Root hair cells, the rhizoids of many vascular plants, are tubular outgrowths of trichoblasts, the hair-forming cells on the epidermis of a plant root. That is, root hair cells are lateral extensions of a single cell and only rarely branched. Just prior to the root hair cell development, there is a point of elevated phosphorylase activity.

Root hair cells vary between 5 and 17 micrometres in diameter, and 80 to 1,500 micrometres in length (Dittmar, cited in Esau, 1965).

Root hair cells can survive for 2 to 3 weeks and then die off. At the same time new root hair cells are continually being formed at the top of the root. This way, the root hair coverage stays the same.

It is, therefore, understandable that repotting must be done with care, because the root hair cell~s are pulled off for the most part. This is why planting-out leaves the plant withered for some time.

The root system of a flowering plant consists of one or more main roots from which small rootlets branch.
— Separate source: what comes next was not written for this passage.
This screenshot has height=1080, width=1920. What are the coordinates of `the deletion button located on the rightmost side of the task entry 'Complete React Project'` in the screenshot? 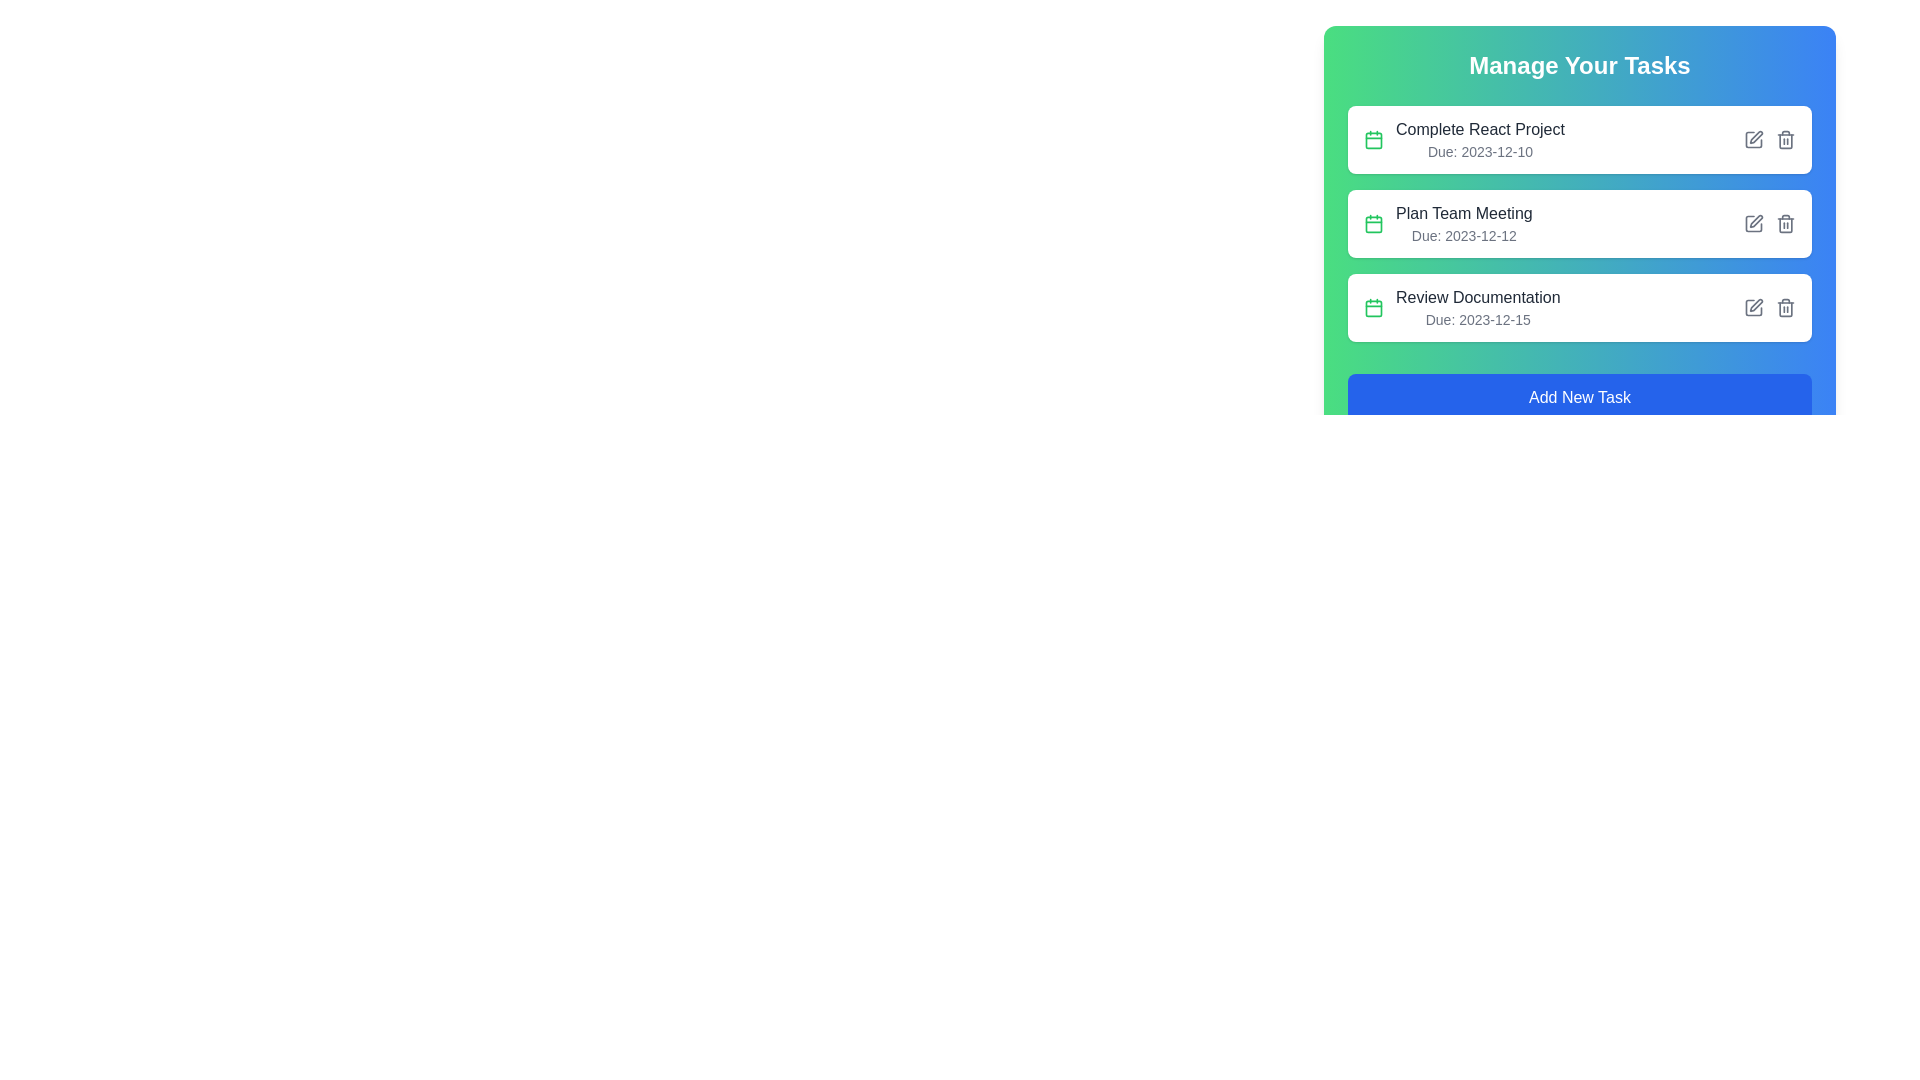 It's located at (1785, 138).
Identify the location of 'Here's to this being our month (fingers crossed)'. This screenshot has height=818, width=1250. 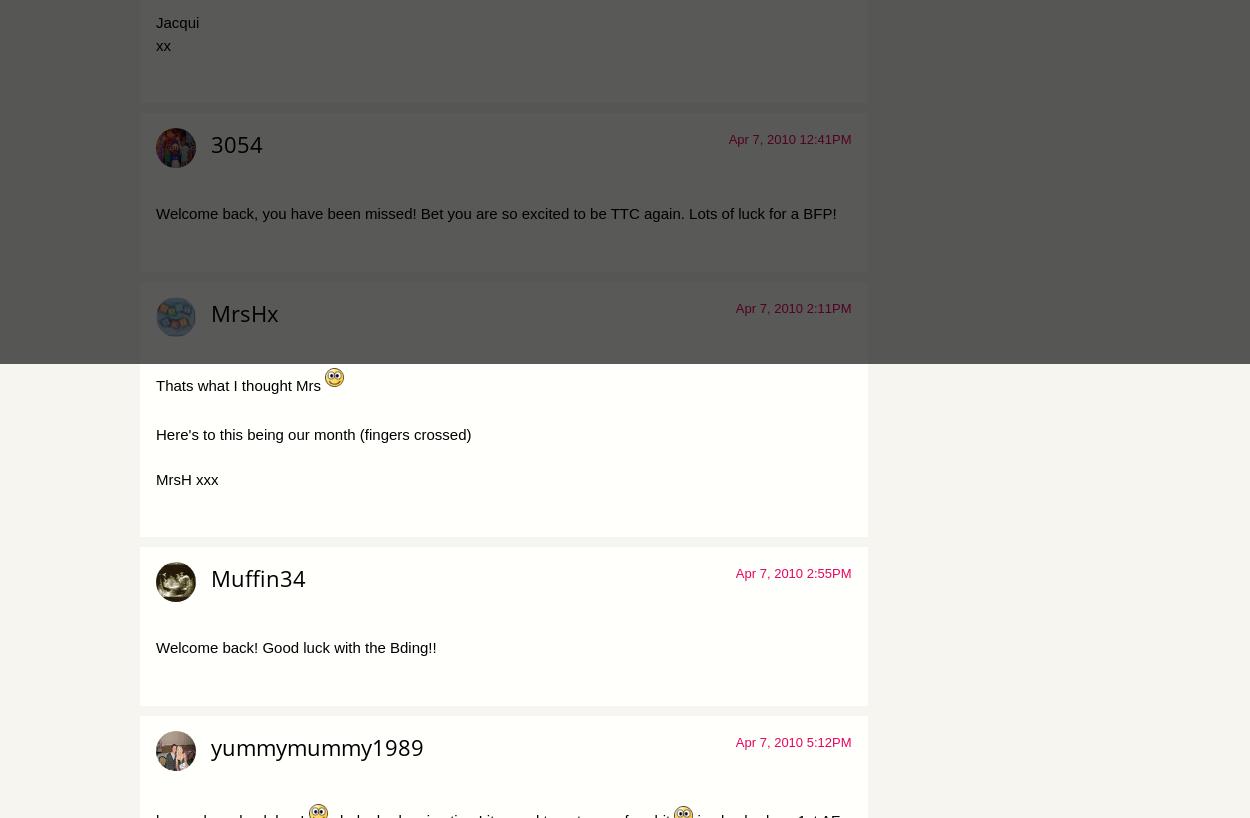
(312, 432).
The ends of these rootlets are covered with a fuzz-like growth. An examination with a magnifying glass will reveal that the "fuzz" consists of many tiny projections called root hairs.

Locate a diagram that shows a young, growing root. The growing point, the meristem, is the area where cells are dividing rapidly and the root is increasing in length. At the tip of the root is the root cap, which is a rather loosely packed mass of cells. Root cap cells are scraped off as the root tip pushes its way down into the soil. Just above the growing point many of the surface cells bear slender processes known as root hairs. These root hairs serve to absorb water and dissolved mineral compounds from the soil. Water enters root hairs from the soil and moves to all parts of the plant. As the water enters and moves through the plant, it carries the dissolved minerals that the plant needs for growth.